A son pied la ville s'étend. Sur une centaine de mètres des vendeurs de pastèques ont installé leurs stands qui croûlent sous des pastèques d'un vert sombre, de toutes tailles. Nous en achetons une : on a faim, et soif. IMGP7224Quelle n'est pas notre surprise, lorsque, un peu plus loin, on découvre une enfilade de hautes portes blanches ornées de lions sculptés paisiblement allongés sur leurs hauteurs, qui permettent d'accéder, par delà des fortifications plus ou moins disparues, au coeur actif du patelin. Car Junagah n'est qu'un tout petit carré sur notre carte, le Routard n'en fait aucune mention, et voilà que défilent, de part et d'autres de la rue, tout un tas de petites surprises d'architecture, dont un palais-pièce-montée-des-Mille-et-Une-Nuits, faisant surgir un peu du merveilleux passé au milieu de la poussière et des klaxons. Nous nous arrêtons acheter du riz pour le déjeuner ; le soleil a tôt fait de nous cuire. On ruisselle.

    L'idée est d'aller poser notre table de pique-nique aux abords de la réserve naturelle où vivent les derniers lions d'Asie : Sasan Gir. Nous avons étudié les tarifs pour visiter la réserve et espérer en croiser les royaux habitants et avons vite été refroidis par le prix, très disuasif des permis d'entrée. Il est donc décidé depuis longtemps que nous n'irons pas faire un safari-jeep-colonial ... mais je n'en demeure pas moins aimantée par cette forêt aux lions ... la fascination née des albums pour enfants ... Nous avons ainsi improvisé un itinéraire qui nous permet de flirter avec l'habitat du roi des animaux.

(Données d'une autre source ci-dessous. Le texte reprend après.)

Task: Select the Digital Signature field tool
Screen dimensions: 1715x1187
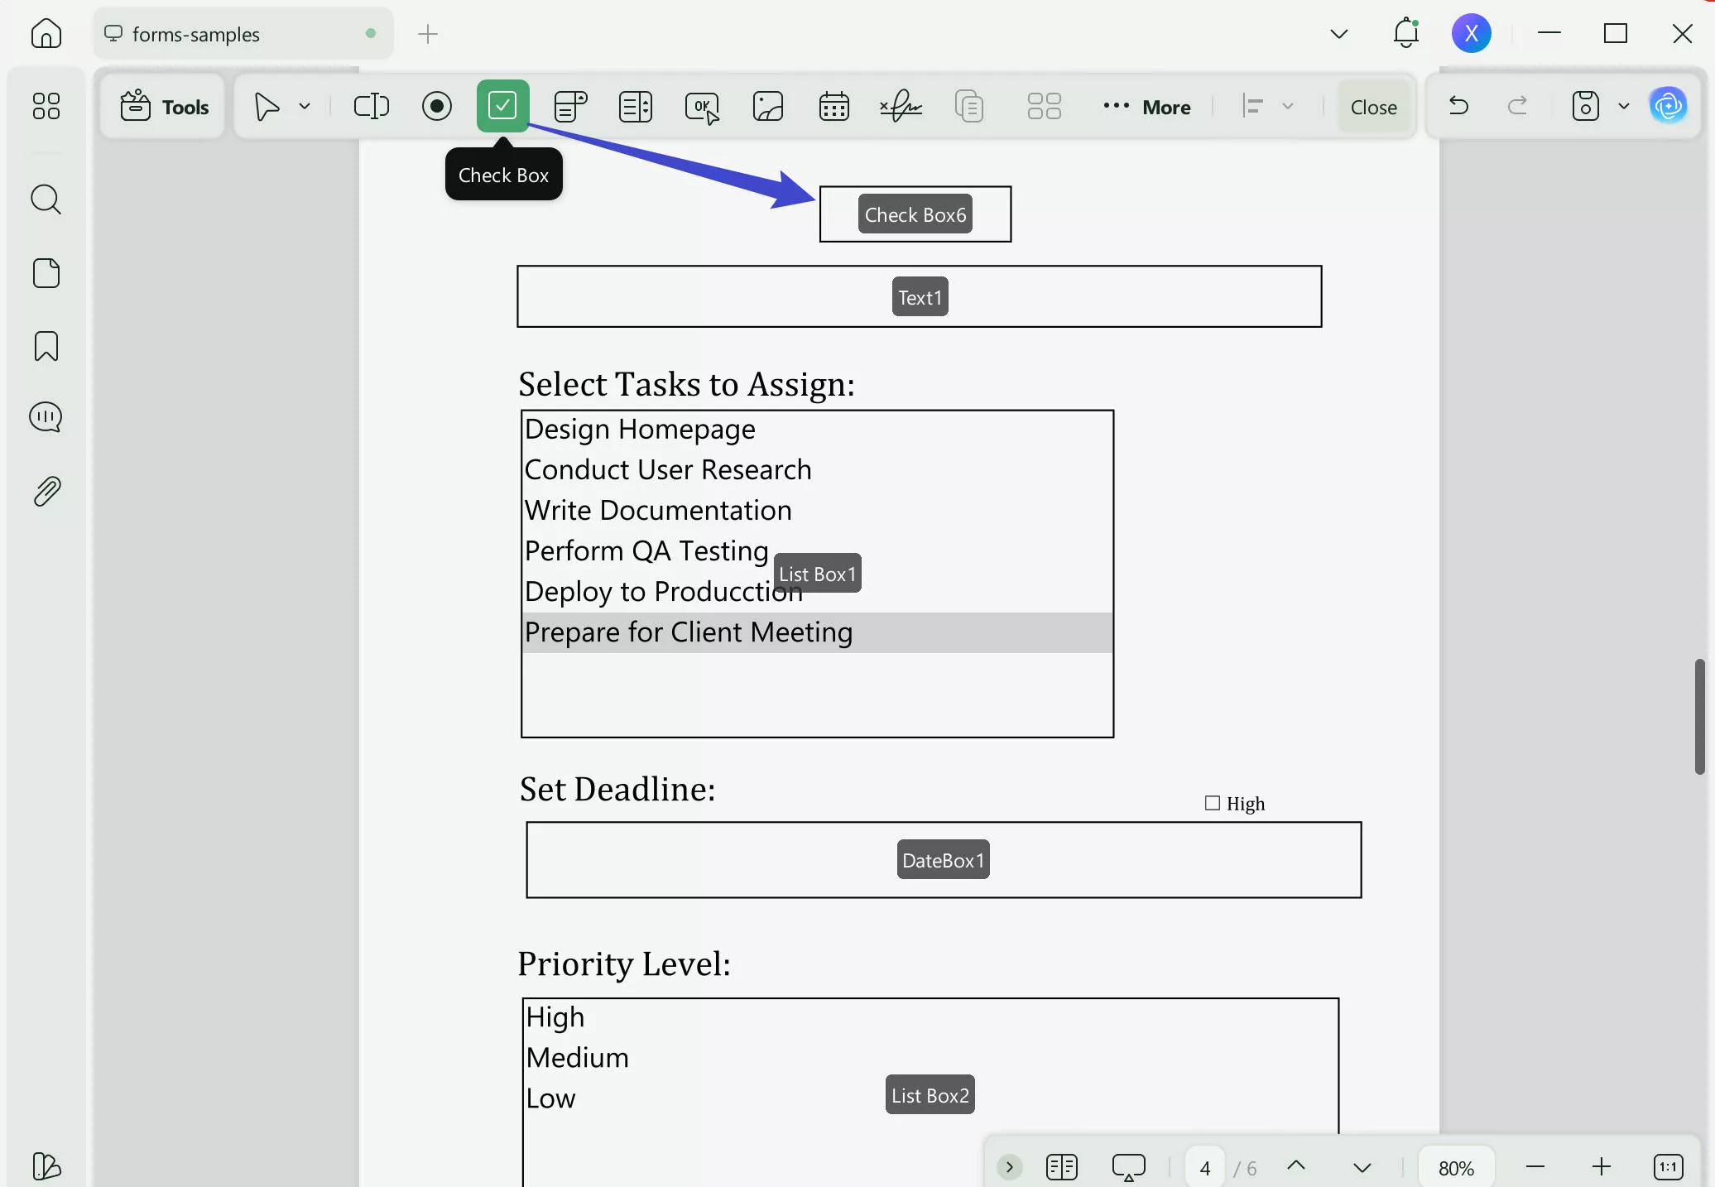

    Aucune indication, nous nous dirigeons de croisement en croisement en demandant autour de nous "Visavadar ?", "Sasan Gir ?". C'est ainsi que nous nous retrouvons dans le labyrinthe d'un gros village mis complètement sans-dessus-dessous par des travaux de voirie. On espère pour eux que ce sera fini d'ici la mousson. On en ressort par on ne sait quelle route, défoncée, bordée d'une terre aride et brûlante ponctuée d'oasis, qui débouche, après bien des kilomètres, sur ... une piste ...
    IMGP7228Pas le choix : on poursuit sur la piste ... jusqu'à arriver à une guérite, derrière des grilles : l'entrée de la réserve ... oups !  A trop vouloir s'en approcher, nous voilà face à un cul de sac ... Un 4x4 est là, son chauffeur en train de discuter avec l'agent de la guérite. On les observe : l'agent lui fait remplir un papier, qu'il signe. On explique (avec un mot et un geste) qu'on veut se rendre à Talala. Le type du 4x4 nous fait signe qu'on peut le suivre à travers la brousse après avoir rempli le document de la guérite. On décline donc l'identité de la voiture et nous nous lançons à la poursuite du 4x4.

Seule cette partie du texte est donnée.